[Start of section]

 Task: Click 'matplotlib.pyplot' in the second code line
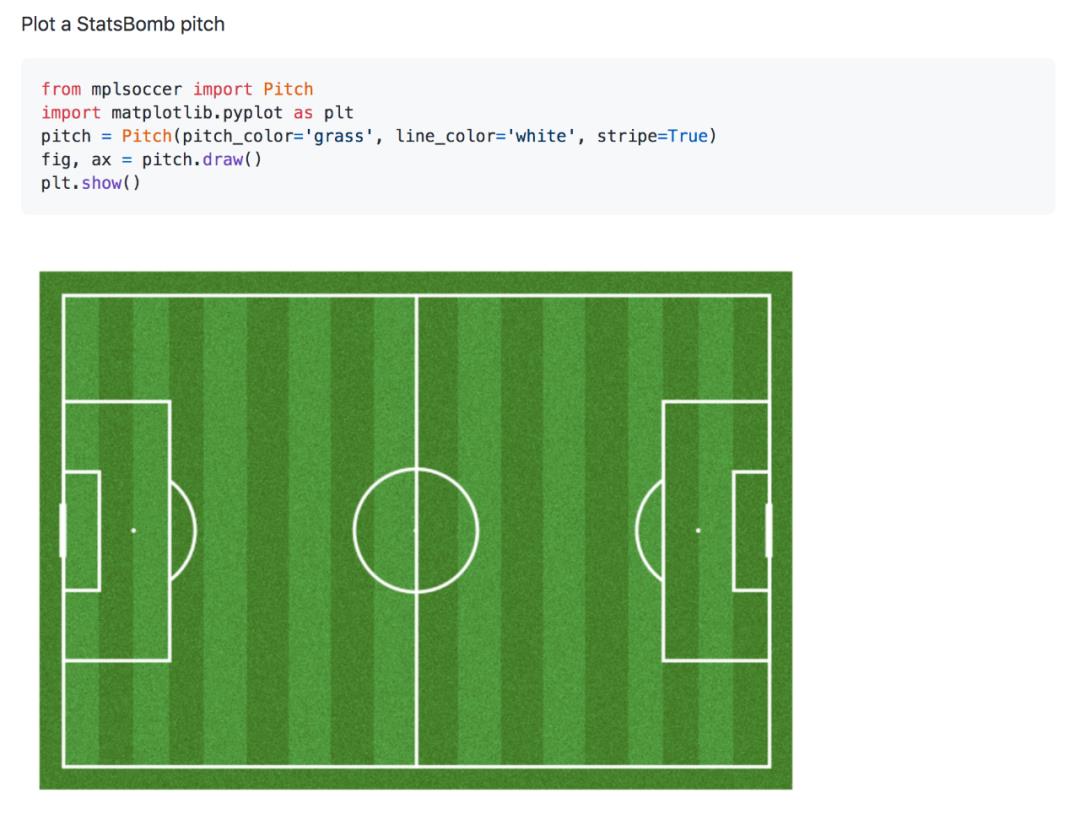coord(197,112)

[End of section]
[Start of section]

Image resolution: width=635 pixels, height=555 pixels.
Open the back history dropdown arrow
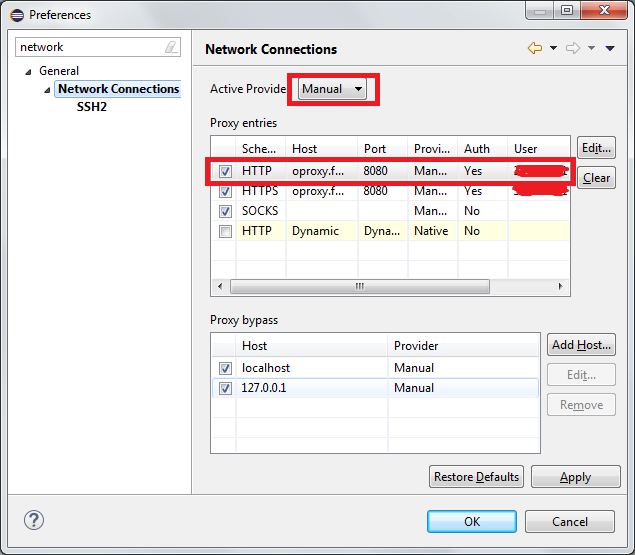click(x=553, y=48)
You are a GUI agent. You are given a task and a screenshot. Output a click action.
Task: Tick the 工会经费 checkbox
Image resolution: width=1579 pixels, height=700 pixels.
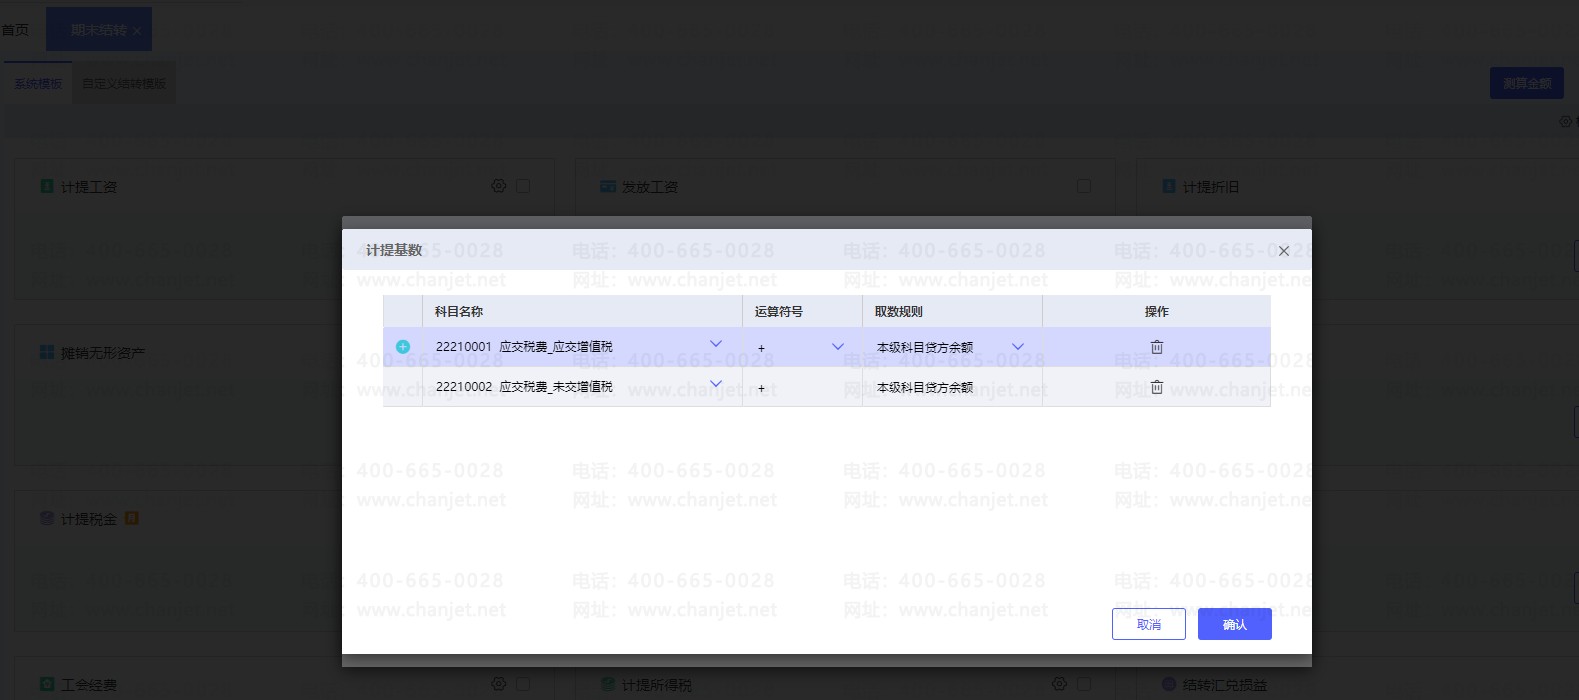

[End of section]
[Start of section]

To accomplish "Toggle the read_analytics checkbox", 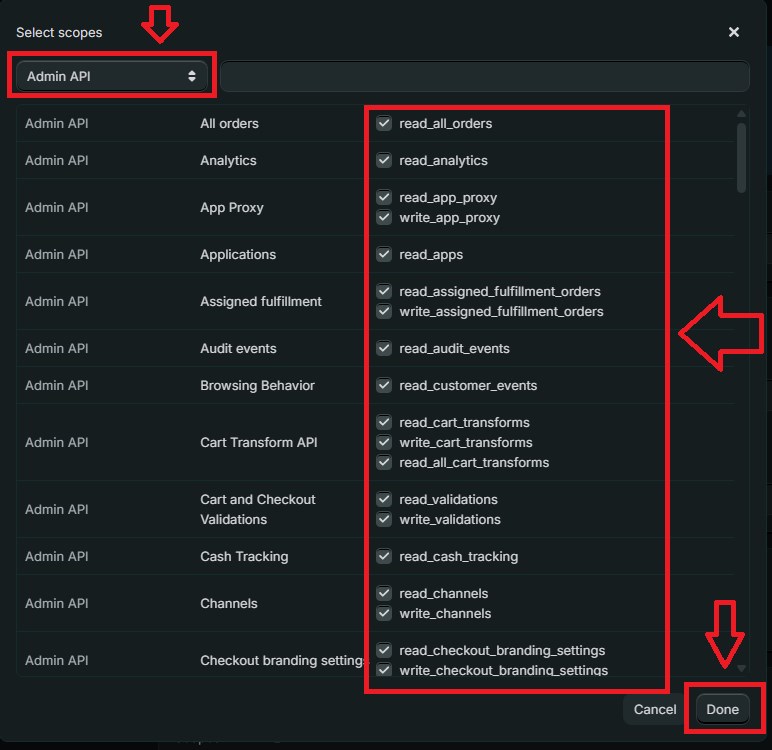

[End of section]

■ Exercise goal ■
Copy the lines above exactly, starting at the one with "Image resolution: width=635" and ending at the one with "Image resolution: width=1579", both included. Leave out any pictures and add nothing else.

■ Reply to the task ■
Image resolution: width=635 pixels, height=555 pixels.
Open the back history dropdown arrow
click(x=553, y=48)
You are a GUI agent. You are given a task and a screenshot. Output a click action.
Task: Tick the 工会经费 checkbox
Image resolution: width=1579 pixels, height=700 pixels.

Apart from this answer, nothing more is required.